100% disabled vets, VA, Medicare Part B & Optum Community Care

But this is not 100% true...and the point I'm trying to make.

If a vet uses the VA 100% of the time, there is not one single reason to pay for Part B.

If they go elsewhere sometimes, or maybe they travel a good bit...then yes...get Part B!


Most va vets would love the choice to go outside at times . And if I can give them $50 a month back on part b , $2000 dental,$300 glasses and the choice to see a dr outside that far outweighs $170 a month part b premium
 
Most va vets would love the choice to go outside at times . And if I can give them $50 a month back on part b , $2000 dental,$300 glasses and the choice to see a dr outside that far outweighs $170 a month part b premium

Let's take me for example... I get most all my care at the VA. Last year I had to go to one of the local hospitals to get surgery on my back. If and when there is a reason to go outside of the VA, the VA will cover it.

Reasons you can go outside of the VA:
  • You are told by your local VA medical facility that you will need to wait more than 30 days for an appointment.
  • Your residence is more than a 40 mile driving distance from the closest VA medical facility with a full time primary care physician.
  • You need to travel by air, boat, or ferry to the VA medical facility closet to your house.
  • You face an unusual or excessive burden in traveling to the closest VA medical facility based on a geographic challenge, environmental factor, medical condition, or other specific clinical decisions. Staff at your local VA medical facility will work with you to determine if you are eligible for any of these reasons.
  • You reside in a State or a United States Territory without a full-service VA medical facility that provides hospital care, emergency services and surgical care, and reside more than 20 miles from such a VA medical facility. Note: This criterion applies to Veterans residing in Alaska, Hawaii, New Hampshire, Guam, American Samoa, Commonwealth of the Northern Mariana Islands, and the U.S. Virgin Islands. Also note that some Veterans in New Hampshire reside within 20 miles of White River Junction VAMC and are therefore not eligible for the Veterans Choice Program.
Also, if the VA doesn't have the wherewithal to perform a needed procedure, you can and will have to go outside of the VA.

So yes, the Veteran does have choices to go outside. Especially using the 30 day deal (from my observation).

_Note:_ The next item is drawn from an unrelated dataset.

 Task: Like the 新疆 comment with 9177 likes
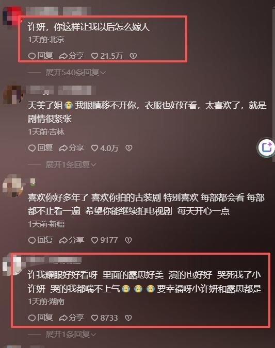tap(104, 240)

If I were on Medicare, getting Part B would still make no sense for me.

Community Care Home
 
Thanks Todd.
That is a very nice experienced based counter point to some of the other comments.
 
Let's take me for example... I get most all my care at the VA. Last year I had to go to one of the local hospitals to get surgery on my back. If and when there is a reason to go outside of the VA, the VA will cover it.

Reasons you can go outside of the VA:
  • You are told by your local VA medical facility that you will need to wait more than 30 days for an appointment.
  • Your residence is more than a 40 mile driving distance from the closest VA medical facility with a full time primary care physician.
  • You need to travel by air, boat, or ferry to the VA medical facility closet to your house.
  • You face an unusual or excessive burden in traveling to the closest VA medical facility based on a geographic challenge, environmental factor, medical condition, or other specific clinical decisions. Staff at your local VA medical facility will work with you to determine if you are eligible for any of these reasons.
  • You reside in a State or a United States Territory without a full-service VA medical facility that provides hospital care, emergency services and surgical care, and reside more than 20 miles from such a VA medical facility. Note: This criterion applies to Veterans residing in Alaska, Hawaii, New Hampshire, Guam, American Samoa, Commonwealth of the Northern Mariana Islands, and the U.S. Virgin Islands. Also note that some Veterans in New Hampshire reside within 20 miles of White River Junction VAMC and are therefore not eligible for the Veterans Choice Program.
Also, if the VA doesn't have the wherewithal to perform a needed procedure, you can and will have to go outside of the VA.

So yes, the Veteran does have choices to go outside. Especially using the 30 day deal (from my observation).

If I were on Medicare, getting Part B would still make no sense for me.

Community Care Home

Todd I write 8-10 100% va vets a month with Humana honor . I’d say 1/2 bitch to the moon how va sucks . Takes 3 months to see some drs . Again ive also heard were some people like it . It depends which va you use .
 
Todd I write 8-10 100% va vets a month with Humana honor . I’d say 1/2 bitch to the moon how va sucks . Takes 3 months to see some drs . Again ive also heard were some people like it . It depends which va you use .

I do think you are correct on location as to how fast they will see you. Once again though, see the 30 day rule above.

On the disability side of the VA, there are no copays, except for Meds. If a Vet has Humana honor and uses it outside of the VA, there will usually be copays unless it's primary care appointment, correct?

By the way, I think the Humana Honor plan would work great for some....just not all. That's really all I'm saying. Everybody wants to put a Vet on some type of MA Plan and it just not always plug and play. Sometimes you should walk away (after you sell them some life insurance!).